Swap "bathroom" for "washroom" in the lines starting with the one that contains "Task: Tap the toilet in the bathroom" and going on through the one that contains "coord(228,60)", and return only those lines with nothing else changed.
— START OF RECORDED DATA —
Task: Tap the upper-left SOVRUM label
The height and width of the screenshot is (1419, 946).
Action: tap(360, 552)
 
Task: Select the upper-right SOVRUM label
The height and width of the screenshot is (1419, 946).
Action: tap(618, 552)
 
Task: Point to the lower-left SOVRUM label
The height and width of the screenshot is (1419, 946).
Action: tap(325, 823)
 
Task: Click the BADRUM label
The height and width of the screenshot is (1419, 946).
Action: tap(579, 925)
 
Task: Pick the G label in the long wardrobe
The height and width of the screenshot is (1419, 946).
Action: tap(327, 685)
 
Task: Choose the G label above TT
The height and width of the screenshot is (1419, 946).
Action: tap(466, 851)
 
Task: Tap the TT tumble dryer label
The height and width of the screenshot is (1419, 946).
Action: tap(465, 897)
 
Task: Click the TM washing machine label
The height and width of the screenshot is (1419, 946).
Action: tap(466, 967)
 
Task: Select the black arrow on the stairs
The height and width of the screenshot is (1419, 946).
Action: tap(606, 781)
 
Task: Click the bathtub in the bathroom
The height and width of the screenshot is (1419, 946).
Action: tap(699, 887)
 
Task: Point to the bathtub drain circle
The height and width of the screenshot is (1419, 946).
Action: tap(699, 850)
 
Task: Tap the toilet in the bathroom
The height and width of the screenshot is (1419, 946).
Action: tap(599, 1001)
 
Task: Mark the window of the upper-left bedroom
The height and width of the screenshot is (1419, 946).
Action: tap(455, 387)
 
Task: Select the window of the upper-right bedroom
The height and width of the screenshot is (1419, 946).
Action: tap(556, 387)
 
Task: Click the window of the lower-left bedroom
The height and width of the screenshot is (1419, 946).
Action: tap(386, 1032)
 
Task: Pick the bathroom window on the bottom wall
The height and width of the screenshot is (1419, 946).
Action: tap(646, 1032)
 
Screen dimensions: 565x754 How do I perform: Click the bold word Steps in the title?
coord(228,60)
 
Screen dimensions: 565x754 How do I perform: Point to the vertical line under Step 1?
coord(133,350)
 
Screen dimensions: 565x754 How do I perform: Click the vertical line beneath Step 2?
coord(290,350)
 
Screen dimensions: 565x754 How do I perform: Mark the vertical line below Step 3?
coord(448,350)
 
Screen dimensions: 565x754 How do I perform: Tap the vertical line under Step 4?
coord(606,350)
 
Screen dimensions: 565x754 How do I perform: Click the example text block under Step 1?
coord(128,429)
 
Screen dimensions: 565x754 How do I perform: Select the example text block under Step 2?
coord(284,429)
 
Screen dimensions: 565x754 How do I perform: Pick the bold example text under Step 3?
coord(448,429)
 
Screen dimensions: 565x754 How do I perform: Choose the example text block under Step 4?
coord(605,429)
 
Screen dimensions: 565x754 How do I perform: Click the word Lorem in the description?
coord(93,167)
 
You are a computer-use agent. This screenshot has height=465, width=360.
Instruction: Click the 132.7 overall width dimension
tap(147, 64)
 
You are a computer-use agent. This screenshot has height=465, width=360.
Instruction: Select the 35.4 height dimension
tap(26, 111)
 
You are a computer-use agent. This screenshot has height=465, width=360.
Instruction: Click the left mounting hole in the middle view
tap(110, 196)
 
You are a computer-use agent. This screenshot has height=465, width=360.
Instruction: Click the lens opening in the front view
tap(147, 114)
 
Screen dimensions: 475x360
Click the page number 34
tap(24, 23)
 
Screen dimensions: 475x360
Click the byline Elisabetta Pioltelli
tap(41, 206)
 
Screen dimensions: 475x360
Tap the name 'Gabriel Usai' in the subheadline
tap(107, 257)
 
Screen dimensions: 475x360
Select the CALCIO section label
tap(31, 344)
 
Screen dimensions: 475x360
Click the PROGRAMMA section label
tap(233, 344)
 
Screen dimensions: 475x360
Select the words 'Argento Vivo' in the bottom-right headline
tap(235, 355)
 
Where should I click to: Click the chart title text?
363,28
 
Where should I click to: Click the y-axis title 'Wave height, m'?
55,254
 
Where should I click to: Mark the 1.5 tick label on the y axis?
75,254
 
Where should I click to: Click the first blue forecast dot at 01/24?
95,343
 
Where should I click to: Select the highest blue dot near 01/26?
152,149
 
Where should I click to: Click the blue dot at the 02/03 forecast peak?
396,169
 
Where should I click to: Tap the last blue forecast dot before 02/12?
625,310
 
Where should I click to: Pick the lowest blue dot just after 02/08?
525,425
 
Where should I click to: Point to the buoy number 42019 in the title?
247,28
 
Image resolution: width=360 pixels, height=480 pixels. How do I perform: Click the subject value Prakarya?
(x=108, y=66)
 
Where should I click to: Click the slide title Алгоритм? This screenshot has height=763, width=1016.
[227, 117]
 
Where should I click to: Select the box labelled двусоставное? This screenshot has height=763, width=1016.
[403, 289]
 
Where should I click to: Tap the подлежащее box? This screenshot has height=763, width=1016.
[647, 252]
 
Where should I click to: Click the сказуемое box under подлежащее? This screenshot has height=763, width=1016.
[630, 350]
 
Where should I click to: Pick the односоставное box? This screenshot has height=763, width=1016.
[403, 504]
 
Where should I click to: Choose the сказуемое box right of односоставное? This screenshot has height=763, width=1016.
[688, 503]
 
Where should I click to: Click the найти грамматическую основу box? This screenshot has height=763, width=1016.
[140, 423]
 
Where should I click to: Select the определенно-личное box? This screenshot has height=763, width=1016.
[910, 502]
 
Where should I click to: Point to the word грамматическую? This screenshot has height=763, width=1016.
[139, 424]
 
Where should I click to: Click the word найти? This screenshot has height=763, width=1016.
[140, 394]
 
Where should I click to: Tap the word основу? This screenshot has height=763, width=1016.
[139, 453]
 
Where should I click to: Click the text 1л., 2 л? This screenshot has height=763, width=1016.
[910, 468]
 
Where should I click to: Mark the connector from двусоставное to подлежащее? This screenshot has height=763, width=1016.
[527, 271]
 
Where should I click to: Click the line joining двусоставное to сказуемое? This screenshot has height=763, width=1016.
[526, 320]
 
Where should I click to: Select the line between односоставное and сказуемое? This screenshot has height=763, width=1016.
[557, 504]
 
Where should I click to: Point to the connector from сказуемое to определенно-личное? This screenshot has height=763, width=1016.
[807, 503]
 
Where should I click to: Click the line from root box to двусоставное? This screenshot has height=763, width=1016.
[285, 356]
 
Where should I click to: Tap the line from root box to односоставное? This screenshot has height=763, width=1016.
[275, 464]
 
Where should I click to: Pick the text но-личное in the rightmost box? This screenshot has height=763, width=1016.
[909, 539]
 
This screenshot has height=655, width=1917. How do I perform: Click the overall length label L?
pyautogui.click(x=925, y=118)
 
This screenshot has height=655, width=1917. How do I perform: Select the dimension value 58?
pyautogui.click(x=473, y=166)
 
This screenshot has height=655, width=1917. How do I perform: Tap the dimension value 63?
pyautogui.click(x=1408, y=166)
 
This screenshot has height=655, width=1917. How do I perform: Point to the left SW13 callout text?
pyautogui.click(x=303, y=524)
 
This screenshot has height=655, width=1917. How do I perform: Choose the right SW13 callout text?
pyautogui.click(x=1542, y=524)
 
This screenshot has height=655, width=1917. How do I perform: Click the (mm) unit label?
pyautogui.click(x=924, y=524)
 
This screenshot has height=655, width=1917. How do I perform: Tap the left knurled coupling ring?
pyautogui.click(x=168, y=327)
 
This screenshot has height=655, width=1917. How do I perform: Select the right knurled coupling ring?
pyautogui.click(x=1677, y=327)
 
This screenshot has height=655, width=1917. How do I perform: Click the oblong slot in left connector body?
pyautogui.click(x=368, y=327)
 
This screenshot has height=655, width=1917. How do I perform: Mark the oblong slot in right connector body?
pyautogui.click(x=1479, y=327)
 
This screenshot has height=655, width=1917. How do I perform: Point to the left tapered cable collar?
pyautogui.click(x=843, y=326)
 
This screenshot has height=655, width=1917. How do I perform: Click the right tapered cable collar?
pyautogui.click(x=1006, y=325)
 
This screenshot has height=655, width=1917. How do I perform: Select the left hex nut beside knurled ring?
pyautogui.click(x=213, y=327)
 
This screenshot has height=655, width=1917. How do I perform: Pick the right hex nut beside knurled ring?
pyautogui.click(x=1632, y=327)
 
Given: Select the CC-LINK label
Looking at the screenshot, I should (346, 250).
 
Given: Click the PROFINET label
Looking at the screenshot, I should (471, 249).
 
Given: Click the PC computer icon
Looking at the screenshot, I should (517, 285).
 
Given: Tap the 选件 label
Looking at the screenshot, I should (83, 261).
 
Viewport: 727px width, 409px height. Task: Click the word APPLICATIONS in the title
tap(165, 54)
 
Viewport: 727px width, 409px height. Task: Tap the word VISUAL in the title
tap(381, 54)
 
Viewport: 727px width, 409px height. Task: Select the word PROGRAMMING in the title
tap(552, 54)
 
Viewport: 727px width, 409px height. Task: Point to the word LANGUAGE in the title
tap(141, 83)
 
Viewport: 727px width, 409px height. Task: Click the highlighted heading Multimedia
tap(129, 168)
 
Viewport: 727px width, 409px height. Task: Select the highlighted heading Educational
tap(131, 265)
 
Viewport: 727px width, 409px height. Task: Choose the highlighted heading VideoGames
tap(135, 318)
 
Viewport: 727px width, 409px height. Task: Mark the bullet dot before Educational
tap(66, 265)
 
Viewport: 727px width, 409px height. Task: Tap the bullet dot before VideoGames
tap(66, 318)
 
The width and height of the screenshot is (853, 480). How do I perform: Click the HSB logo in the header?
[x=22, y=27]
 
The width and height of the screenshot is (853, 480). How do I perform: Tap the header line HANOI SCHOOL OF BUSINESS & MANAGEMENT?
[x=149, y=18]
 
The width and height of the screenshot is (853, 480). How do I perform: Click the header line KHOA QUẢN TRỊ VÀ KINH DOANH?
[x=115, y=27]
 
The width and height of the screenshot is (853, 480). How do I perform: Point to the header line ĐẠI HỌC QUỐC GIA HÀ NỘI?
— END OF RECORDED DATA —
- RIGHT ANSWER:
Task: Tap the toilet in the washroom
The height and width of the screenshot is (1419, 946).
Action: tap(599, 1001)
 
Task: Mark the window of the upper-left bedroom
The height and width of the screenshot is (1419, 946).
Action: tap(455, 387)
 
Task: Select the window of the upper-right bedroom
The height and width of the screenshot is (1419, 946).
Action: tap(556, 387)
 
Task: Click the window of the lower-left bedroom
The height and width of the screenshot is (1419, 946).
Action: tap(386, 1032)
 
Task: Pick the washroom window on the bottom wall
The height and width of the screenshot is (1419, 946).
Action: tap(646, 1032)
 
Screen dimensions: 565x754 How do I perform: Click the bold word Steps in the title?
coord(228,60)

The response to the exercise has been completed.